Results from 18 patients with various types of aggressive NHL who had failed 1 or more prior standard therapies were reported at the conference. The 90Y dose was repeatedly de-escalated from 15 (N=3) to 12 (N=3), 9 (N=6), and currently 6 (N=6) mCi/m 2 due to hematologic dose-limiting toxicities. Otherwise, treatment was well-tolerated with no infusion reactions.
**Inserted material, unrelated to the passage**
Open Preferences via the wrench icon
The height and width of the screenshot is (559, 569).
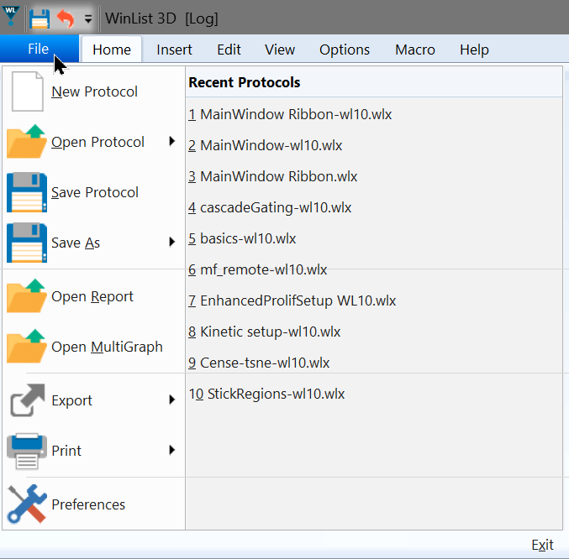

The overall objective response rate among 17 patients who have had treatment response assessments was 53%, including one DLBCL patient (6%) with a CR continuing 12 months later. The combination is active in all NHL subgroups and across 90Y dose levels. At the maximum tolerated dose of 6 mCi/m 2 x 2, 5 of 6 patients (83%) achieved PRs."We are pleased with these encouraging early efficacy results," remarked Cynthia L. Sullivan, President and Chief Executive Officer of Immunomedics. "We will continue to develop this combination of 90Y-epratuzumab and anti-CD20 antibody therapy to hopefully become a new treatment regimen for NHL," Ms. Sullivan added. This study was supported in part by Award Number R44CA139668 from the National Cancer Institute. The content is solely the responsibility of the Company and does not necessarily represent the official views of the National Cancer Institute or the National Institutes of Health.